夢をモチーフにした作品といえば、ミシェル・ゴンドリー監督のラブストーリー『恋愛睡眠のすすめ』、クリストファー・ノーラン監督が夢の中に潜り込んでアイデアを盗んでしまうスペシャリストたちのミッションを描いた『インセプション』などが思い浮かびます。ハンガリーから届いた『心と体と』が独創的なのは、交流のなかった男と女がまったく同じ夢、しかも自分たちではなく雄と雌の鹿が出てくる夢を見ていた、という奇妙な符号から物語がゆっくりと動き出すところです。

ブダペスト近郊にある食肉処理場。代理職員として働き始めたマーリアは人とコミュニケーションをとることが苦手な女性。どうやら目の前の出来事や言葉を額面通りに受け取ってしまうらしく、無駄話というものも苦手なようです。同じ職場で働く片手が不自由な中年男、エンドレは上司として彼女のことを気にかけますが、会話は上滑りするばかり。そんなある日、職場で起きた盗難事件の解決のために全従業員が精神分析医のカウンセリングを受けることになり、マーリアとエンドレは自分たちが、まったく同じ夢を見ていることを知るのです。

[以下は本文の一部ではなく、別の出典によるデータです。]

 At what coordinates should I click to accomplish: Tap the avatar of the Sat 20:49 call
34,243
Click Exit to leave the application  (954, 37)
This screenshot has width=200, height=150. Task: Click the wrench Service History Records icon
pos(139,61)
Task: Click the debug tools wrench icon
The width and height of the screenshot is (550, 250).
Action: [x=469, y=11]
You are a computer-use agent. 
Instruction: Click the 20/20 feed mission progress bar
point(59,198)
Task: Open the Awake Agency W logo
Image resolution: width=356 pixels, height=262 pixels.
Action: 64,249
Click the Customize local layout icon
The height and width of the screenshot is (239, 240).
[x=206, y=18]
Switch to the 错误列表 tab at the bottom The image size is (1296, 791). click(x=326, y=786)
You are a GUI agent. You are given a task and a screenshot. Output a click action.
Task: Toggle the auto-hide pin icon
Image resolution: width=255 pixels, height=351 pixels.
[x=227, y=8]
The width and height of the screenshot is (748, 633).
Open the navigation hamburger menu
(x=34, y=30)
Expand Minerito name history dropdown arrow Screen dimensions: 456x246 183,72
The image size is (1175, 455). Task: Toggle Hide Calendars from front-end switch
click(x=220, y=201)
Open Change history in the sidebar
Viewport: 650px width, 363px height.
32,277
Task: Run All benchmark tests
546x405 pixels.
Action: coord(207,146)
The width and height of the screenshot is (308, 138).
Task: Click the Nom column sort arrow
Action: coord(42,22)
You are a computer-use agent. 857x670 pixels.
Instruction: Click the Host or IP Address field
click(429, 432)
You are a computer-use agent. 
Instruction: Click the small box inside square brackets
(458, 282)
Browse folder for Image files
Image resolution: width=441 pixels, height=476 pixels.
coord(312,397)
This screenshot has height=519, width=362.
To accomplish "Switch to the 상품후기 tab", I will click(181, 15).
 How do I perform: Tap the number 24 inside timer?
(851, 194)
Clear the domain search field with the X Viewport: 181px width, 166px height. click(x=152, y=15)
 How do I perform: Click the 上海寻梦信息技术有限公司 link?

孤独であることにさえ無自覚なように見えるマーリアは、自分のリズムとルールで生きてきた人です。けれどもエンドレと出会った彼女は、人形を使っておしゃべりの練習をしたり、音楽を聴いて心を潤したりしながら、おずおずと自分の殻を破って新しい一歩を踏み出していく。その変化がとてもチャーミングで、生きづらさを抱え続けてきたであろう彼女の恋を応援したくなってしまいました。ハンガリー語には親しい話し方と丁寧な話し方があるそうで、慎重に距離を縮めていくふたりがいつまでも丁寧な言葉で話すシーンには、敬語萌えする人もいるかも!?

二匹の鹿が見つめ合う、しんと静まり返った雪に包まれた森の中。夥しい量の血ともに牛の解体作業が行われている清潔な食肉処理場。まったく対照的なふたつの場所は、ふたりにとって“夢と現実”なのではなく、タイトルが示すように“心と体”を象徴する場所なのかもしれません。理屈を超えた本質的なつながりを信じさせてくれる、ロマンチックなラブストーリーです。

2017年のベルリン映画祭では金熊賞をはじめ4つの賞に輝いたハンガリー映画。2017ⒸINFORG - M&M FILM

監督は『私の20世紀』がカンヌ映画祭でカメラドール(新人監督賞)を受賞、18年ぶりに長編を発表したイルディコー・エニェディ。2017ⒸINFORG - M&M FILM

『心と体と』
監督:イルディコー・エニェディ
出演:アレクサンドラ・ボルベーイ、ゲーザ・モルチャーニほか
2017年 ハンガリー映画 1時間56分
4月14日より新宿シネマカリテほかにて公開。